U.S. Attorney General Jeff Sessions implored immigration courts across the country on Wednesday to review cases more efficiently, noting that the growing backlog of cases poses a challenge to the Trump administration’s efforts to crack down on undocumented immigration in the country.
Sessions sent a memo to the Executive Office for Immigration Review (EOIR), the government agency in charge of conducting immigration court proceedings, which contained an outline of five “core principles” for EOIR staff to follow.
In it, Sessions requested immigration judges and related personnel to “increase productivity, enhance efficiencies, and ensure the timely and proper administration of justice” insofar as their methods nonetheless remain “consistent with the law” and the values he had provided.
The EOIR already has an ongoing project targeting case review efficiency in place known as the “Caseload Reduction Plan,” intended to gear the agency towards resolving cases at a more productive pace all the while setting up to be capable of receiving more cases.

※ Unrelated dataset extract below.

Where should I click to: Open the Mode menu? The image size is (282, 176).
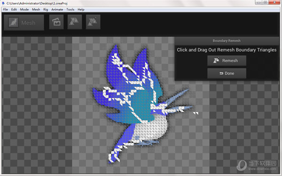pos(24,9)
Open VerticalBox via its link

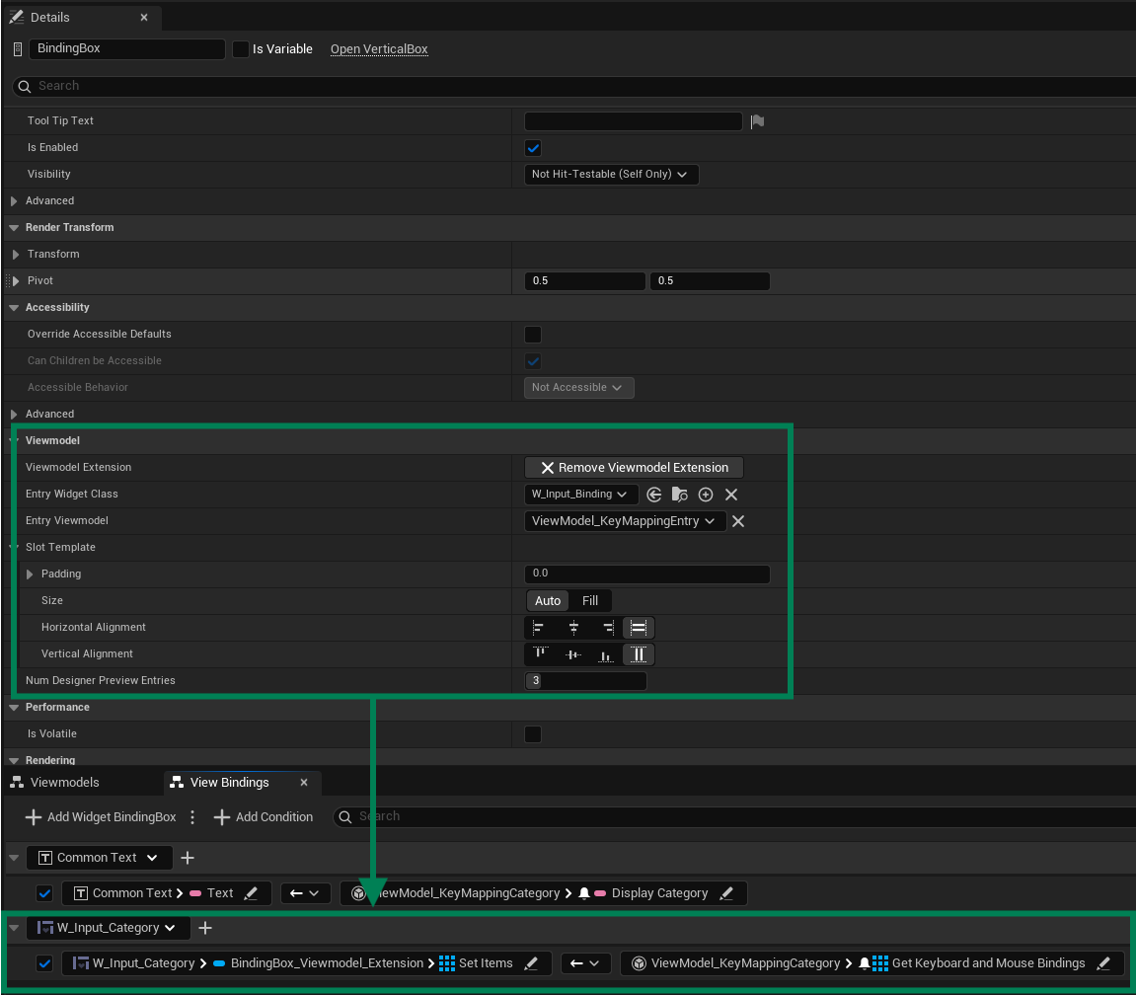coord(379,48)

The plan features a set of reforms doing away with policies believed to be causing agency inefficiencies.
Manpower was quickly identified as one such weakness in the system. The Trump administration has so far installed 50 new immigration judges while 60 more are expected to join the pool over the next six months. Such a measure is expected to halve the more than 600,000 pending cases in backlog by 2020.
In the memo, Sessions also released EOIR data for immigration activities under the Trump administration thus far.

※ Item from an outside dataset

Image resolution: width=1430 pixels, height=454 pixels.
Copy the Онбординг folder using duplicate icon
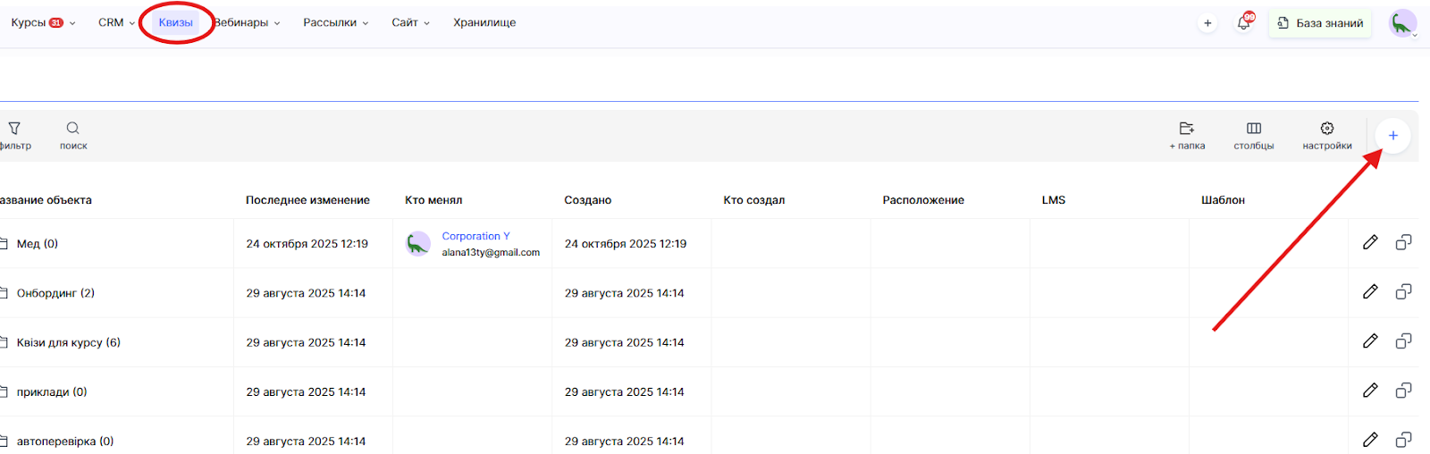[1404, 291]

Orders of removal and voluntary departures have in total increased by 34 percent
Total final decisions have increased by 16.6 percent since 2016
U.S. Immigration and Customs Enforcement (ICE), however, reports removing only 226,000 illegal immigrants from the country in the 2017 fiscal year – resulting in a 6 percent decrease since 2016 and fewer deportations than at any point during the Obama administration.

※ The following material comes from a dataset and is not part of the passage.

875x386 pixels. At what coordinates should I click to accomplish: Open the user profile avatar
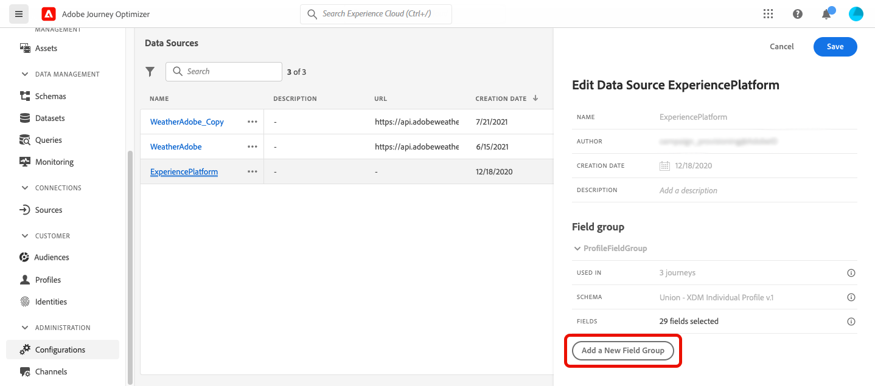pyautogui.click(x=856, y=14)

The disconnect between the statistics can be largely attributed to the steady decrease of illegal entries into the country as well as a court backlog slowing down the overall deportation of undocumented immigrants.
Immigrants who claim that their lives would be threatened should they return to their home countries or can otherwise justify their stay in the U.S. are entitled by U.S. policy to be heard by an immigration judge. The number of immigrants opting for this method of staying in the country has slowed down deportation efforts as a whole, prompting Sessions and the EOIR to take immediate action.
If you, or a loved one, are facing a deportation case, don’t be afraid to learn about your rights and legal options. Sit down for a consultation with immigration attorney Daniella Lyttle of the Lyttle Law Firm. Call our offices today to learn more about how we can help you.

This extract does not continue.